The paper "Robust and Reliable Early-Stage Website Fingerprinting Attacks via Spatial-Temporal Distribution Analysis" discusses advancements in the field of Website Fingerprinting (WF) attacks, which focus on identifying the websites accessed by users through traffic analysis, posing privacy concerns. The research highlights the limitations of current deep learning (DL)-based WF attacks, which depend on the availability of complete and uncontaminated traffic data during the page loading process. This dependency reduces their effectiveness under dynamic network conditions and against various WF defenses.

To address these challenges, the authors introduce a novel approach called Holmes. Holmes enhances the robustness and reliability of early-stage WF attacks by employing spatial-temporal distribution analysis of web traffic. The method leverages two key techniques:

  1. Adaptive Data Augmentation: This technique is based on the temporal distribution of website traffic. It allows Holmes to adapt dynamically to changes in data, improving its handling of incomplete traffic logs.
  2. Supervised Contrastive Learning: This approach is used to draw correlations between early-stage traffic and pre-collected complete traffic. By focusing on these correlations, Holmes can improve the accuracy of website identification even when only partial traffic data is available.

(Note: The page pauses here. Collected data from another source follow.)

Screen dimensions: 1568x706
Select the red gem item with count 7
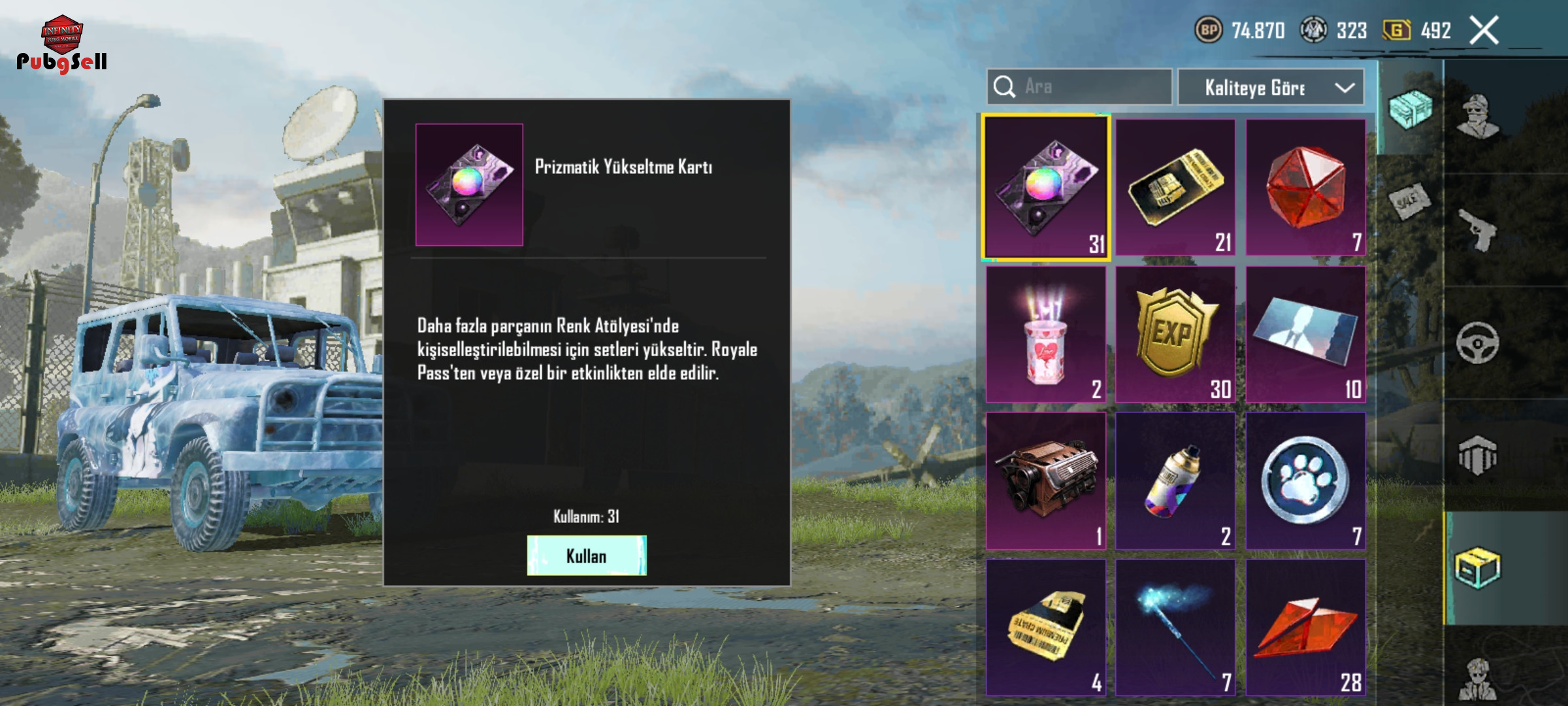coord(1305,188)

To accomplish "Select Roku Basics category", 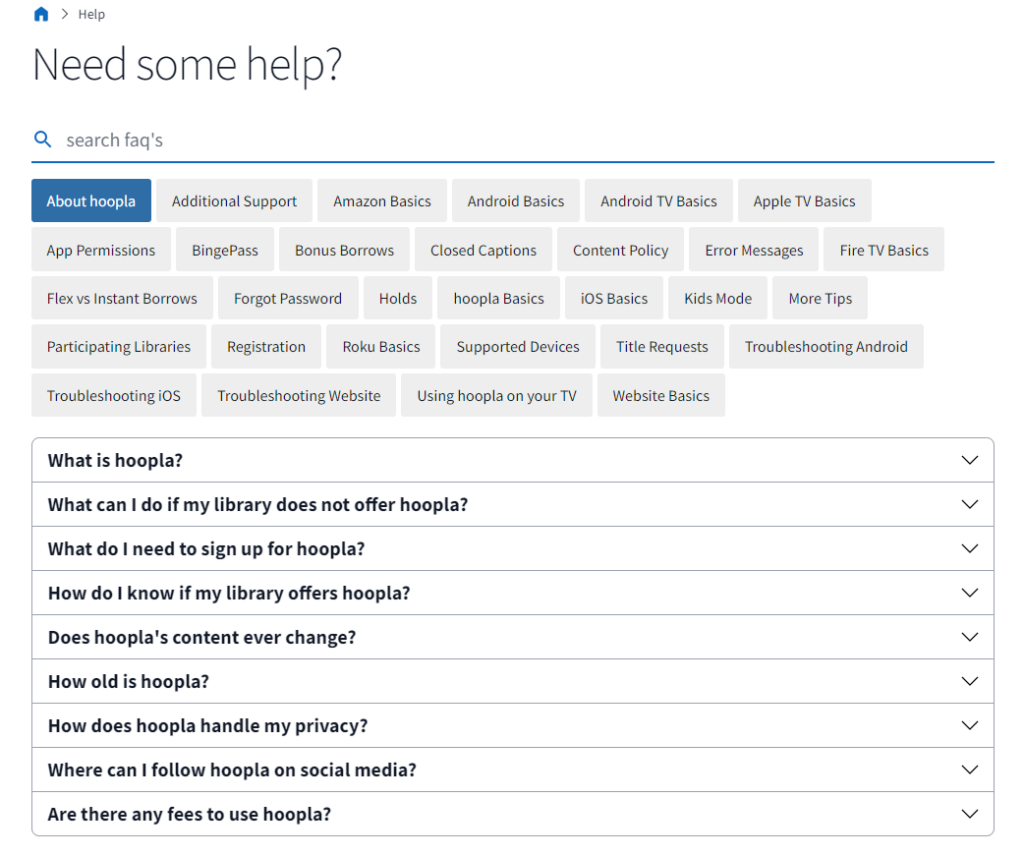I will pyautogui.click(x=381, y=346).
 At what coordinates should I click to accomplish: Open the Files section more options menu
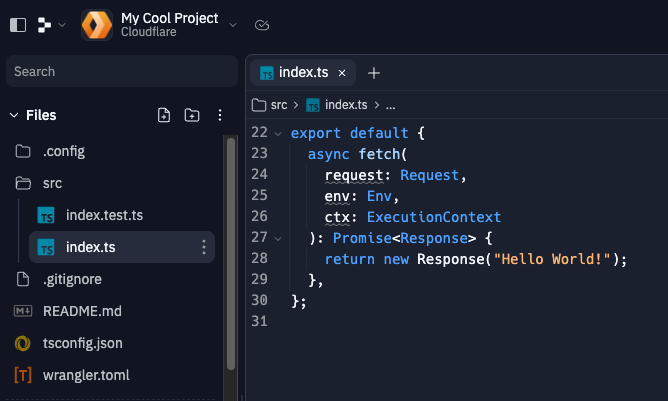tap(220, 115)
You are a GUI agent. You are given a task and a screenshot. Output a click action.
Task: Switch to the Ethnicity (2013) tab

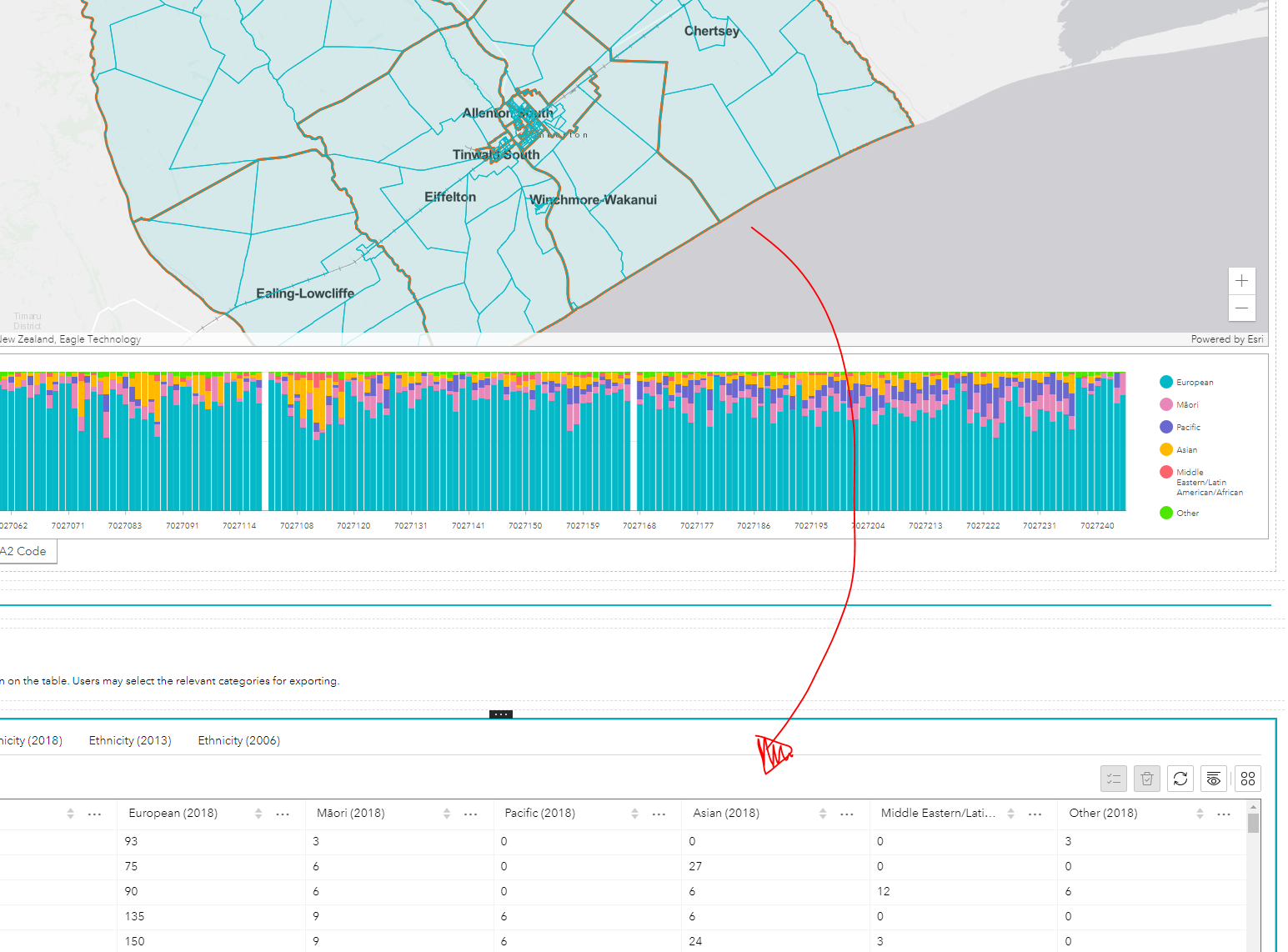(130, 740)
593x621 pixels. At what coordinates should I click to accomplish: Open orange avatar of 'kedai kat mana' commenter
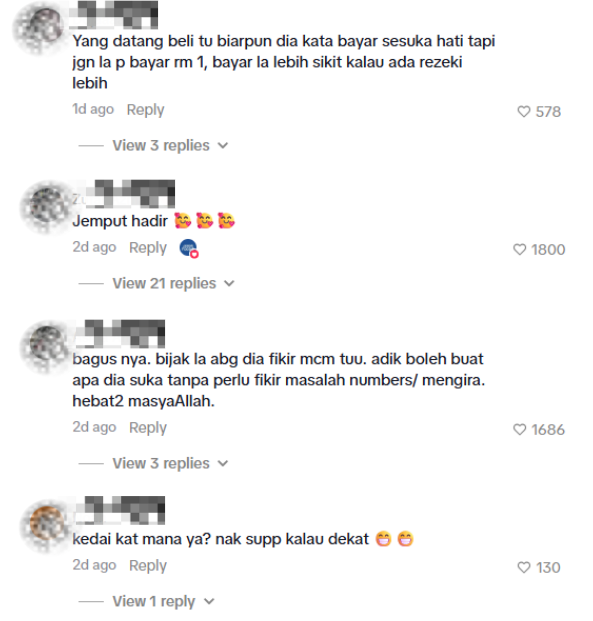click(48, 524)
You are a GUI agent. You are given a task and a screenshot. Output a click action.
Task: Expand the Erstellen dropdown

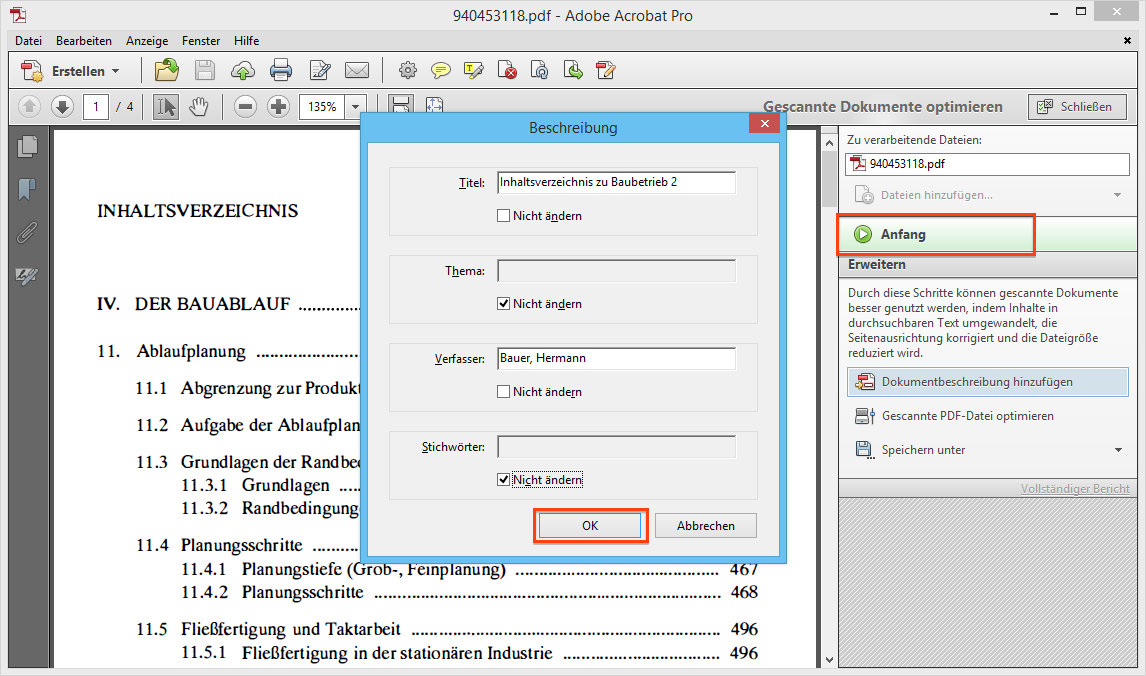115,71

The paper presents extensive evaluations of Holmes across six distinct datasets. The results demonstrate a significant improvement in WF attack performance. Specifically, Holmes shows an average enhancement of 169.18% in the F1-score for identifying early-stage traffic compared to nine existing DL-based WF attacks.

Moreover, Holmes proves effective in a practical scenario by replaying traffic from real-world dark web website visits. It successfully identifies these websites during only 21.71% of the page loading process, with an average precision improvement of 169.36% over existing WF attack methods.

Overall, this research contributes a robust solution to the constraints of WF attacks by improving accuracy in early-stage detection, thereby advancing the practicality and effectiveness of such attacks in compromised network conditions and against protective measures.